# Heloooo from West Sussex!



## x.Laura.x (May 26, 2009)

heeey,
im Laura and im 16yrs old and i live in West Sussex.
i thought i'd join as im interested in having my own mice soon and maybe breeding later on...
i have 2 rats, 2 dogs, 3 cats, 4 chickens, 2 aquariums and a fluffy rabbit! (hence my dad is a vet) 

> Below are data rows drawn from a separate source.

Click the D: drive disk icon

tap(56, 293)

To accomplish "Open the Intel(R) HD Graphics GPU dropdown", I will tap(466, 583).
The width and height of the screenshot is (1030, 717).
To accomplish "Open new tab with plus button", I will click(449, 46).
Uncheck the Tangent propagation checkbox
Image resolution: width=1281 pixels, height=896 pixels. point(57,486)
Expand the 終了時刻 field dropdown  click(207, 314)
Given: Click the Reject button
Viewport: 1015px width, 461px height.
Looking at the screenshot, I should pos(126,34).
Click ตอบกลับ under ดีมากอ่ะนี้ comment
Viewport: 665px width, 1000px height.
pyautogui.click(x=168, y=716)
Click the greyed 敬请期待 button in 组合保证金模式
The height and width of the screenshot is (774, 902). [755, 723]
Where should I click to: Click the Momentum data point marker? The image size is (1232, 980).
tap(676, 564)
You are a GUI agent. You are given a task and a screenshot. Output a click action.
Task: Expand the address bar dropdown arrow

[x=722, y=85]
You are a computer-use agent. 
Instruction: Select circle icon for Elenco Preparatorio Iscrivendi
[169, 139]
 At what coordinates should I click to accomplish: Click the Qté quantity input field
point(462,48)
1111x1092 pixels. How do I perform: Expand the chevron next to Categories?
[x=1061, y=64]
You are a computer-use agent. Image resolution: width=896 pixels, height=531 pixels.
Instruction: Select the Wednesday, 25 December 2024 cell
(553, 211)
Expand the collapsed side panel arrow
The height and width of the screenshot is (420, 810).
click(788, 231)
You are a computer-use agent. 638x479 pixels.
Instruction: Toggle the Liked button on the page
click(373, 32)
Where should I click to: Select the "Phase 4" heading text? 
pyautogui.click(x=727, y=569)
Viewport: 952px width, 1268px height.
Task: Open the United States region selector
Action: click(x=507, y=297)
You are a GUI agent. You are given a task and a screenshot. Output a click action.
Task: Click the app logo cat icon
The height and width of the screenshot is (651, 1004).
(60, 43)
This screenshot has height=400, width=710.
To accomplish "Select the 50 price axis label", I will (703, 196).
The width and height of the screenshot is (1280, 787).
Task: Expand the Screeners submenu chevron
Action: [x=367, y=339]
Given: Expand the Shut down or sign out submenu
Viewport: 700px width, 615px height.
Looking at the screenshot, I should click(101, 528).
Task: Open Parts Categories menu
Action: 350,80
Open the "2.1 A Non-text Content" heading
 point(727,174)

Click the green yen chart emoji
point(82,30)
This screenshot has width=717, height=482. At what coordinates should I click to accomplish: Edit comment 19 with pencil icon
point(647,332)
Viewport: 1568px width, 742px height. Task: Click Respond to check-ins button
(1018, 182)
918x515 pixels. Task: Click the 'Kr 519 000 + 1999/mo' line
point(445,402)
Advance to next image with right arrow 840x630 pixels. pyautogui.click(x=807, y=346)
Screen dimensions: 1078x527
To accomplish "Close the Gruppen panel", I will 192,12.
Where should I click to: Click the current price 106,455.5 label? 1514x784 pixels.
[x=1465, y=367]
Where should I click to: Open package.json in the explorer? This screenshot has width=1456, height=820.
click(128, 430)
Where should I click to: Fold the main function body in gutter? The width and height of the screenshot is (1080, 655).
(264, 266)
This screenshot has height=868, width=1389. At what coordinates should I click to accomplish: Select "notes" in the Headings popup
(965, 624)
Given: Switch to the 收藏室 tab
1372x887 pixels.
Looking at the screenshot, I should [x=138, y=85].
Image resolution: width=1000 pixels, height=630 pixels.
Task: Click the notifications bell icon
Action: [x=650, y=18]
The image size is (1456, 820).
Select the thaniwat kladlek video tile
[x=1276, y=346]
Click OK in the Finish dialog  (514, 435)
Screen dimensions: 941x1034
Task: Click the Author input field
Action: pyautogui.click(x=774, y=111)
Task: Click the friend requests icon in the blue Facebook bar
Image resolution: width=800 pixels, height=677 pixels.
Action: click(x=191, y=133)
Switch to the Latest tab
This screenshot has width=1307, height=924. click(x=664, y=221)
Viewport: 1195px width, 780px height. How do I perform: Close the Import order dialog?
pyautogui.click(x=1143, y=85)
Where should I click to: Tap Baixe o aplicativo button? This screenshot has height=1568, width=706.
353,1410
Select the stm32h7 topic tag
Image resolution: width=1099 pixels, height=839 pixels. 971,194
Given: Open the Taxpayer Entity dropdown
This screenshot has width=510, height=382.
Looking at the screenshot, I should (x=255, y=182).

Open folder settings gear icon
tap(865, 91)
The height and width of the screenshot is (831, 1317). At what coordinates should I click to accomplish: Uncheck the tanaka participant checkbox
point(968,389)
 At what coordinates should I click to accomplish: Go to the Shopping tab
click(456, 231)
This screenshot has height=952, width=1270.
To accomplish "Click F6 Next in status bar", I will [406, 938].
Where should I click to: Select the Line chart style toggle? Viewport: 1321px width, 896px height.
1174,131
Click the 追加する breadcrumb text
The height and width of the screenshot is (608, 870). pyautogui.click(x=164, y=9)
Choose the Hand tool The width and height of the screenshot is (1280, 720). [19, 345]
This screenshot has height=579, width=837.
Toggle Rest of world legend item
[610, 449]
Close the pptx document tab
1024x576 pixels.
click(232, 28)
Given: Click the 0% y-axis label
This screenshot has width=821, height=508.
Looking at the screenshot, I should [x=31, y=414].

im interested in self blue mice as i think there a really pretty colour and id love to breed them later on

i have quite a big rotastak that i used when i had a hammy and im just wondering if you can use them with mice or are they more for keeping hamsters?

thanks 

Laura xx


----------



## sommy (Mar 1, 2009)

Hi and welcome  
Sounds like youve got a lot on your hands


----------



## paulbrv65 (Apr 23, 2009)

Hello and Welcome

Paul


----------



## DomLangowski (Oct 2, 2008)

Hi Laura, welcome to our forum. We are also in west sussex and breed blues. At the moment they dont seem to be breeding which is a shame. Ill let you know if that changes in the near future


----------



## Angelmouse (Oct 3, 2008)

Hey, welcome I am also in west sussex but am taking a break from breeding as I have a lot on at the mo and recently lost a lot of my stock.
Enjoy, everyone is very kind on here and understanding so if you have any worries there are plenty of people here who can give you good advice


----------



## XxFaexX (Oct 2, 2008)

Welcome


----------